What you have to do: What is needed is each line of the data below that holds the string "Mudik".

(Saved entries)
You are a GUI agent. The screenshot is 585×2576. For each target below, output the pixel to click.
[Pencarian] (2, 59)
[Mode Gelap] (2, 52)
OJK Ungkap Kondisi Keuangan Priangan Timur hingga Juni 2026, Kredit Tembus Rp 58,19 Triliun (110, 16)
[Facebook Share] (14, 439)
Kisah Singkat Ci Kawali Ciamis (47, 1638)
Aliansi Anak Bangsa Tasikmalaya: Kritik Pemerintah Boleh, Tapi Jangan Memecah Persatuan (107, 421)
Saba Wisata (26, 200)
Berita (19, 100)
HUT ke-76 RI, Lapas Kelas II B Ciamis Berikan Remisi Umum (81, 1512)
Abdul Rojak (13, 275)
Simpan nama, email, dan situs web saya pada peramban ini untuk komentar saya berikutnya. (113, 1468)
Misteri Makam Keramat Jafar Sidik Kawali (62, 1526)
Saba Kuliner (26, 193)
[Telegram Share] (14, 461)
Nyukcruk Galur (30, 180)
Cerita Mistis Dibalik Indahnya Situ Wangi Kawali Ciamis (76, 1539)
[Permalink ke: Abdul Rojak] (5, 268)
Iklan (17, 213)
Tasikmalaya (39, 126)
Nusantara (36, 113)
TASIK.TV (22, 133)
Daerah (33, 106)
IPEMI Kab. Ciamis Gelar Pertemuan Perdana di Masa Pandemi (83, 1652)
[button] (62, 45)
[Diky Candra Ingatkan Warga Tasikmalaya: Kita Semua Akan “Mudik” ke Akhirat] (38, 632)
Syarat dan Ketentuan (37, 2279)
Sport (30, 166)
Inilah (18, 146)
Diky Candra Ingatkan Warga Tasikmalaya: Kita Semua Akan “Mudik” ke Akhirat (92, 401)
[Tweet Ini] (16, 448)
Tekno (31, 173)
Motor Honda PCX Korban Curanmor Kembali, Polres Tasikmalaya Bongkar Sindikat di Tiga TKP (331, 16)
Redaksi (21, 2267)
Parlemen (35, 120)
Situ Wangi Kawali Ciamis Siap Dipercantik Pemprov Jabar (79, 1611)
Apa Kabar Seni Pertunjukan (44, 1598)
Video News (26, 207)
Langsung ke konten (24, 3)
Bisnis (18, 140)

Worked solution:
[Diky Candra Ingatkan Warga Tasikmalaya: Kita Semua Akan “Mudik” ke Akhirat] (38, 632)
Diky Candra Ingatkan Warga Tasikmalaya: Kita Semua Akan “Mudik” ke Akhirat (92, 401)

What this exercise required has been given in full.